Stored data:
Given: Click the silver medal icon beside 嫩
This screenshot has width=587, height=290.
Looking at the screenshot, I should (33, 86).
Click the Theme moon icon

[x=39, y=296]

• Task statement: Copy out the data in full, exactly.

• Expected answer:
Given: Click the silver medal icon beside 嫩
This screenshot has width=587, height=290.
Looking at the screenshot, I should (33, 86).
Click the Theme moon icon

[x=39, y=296]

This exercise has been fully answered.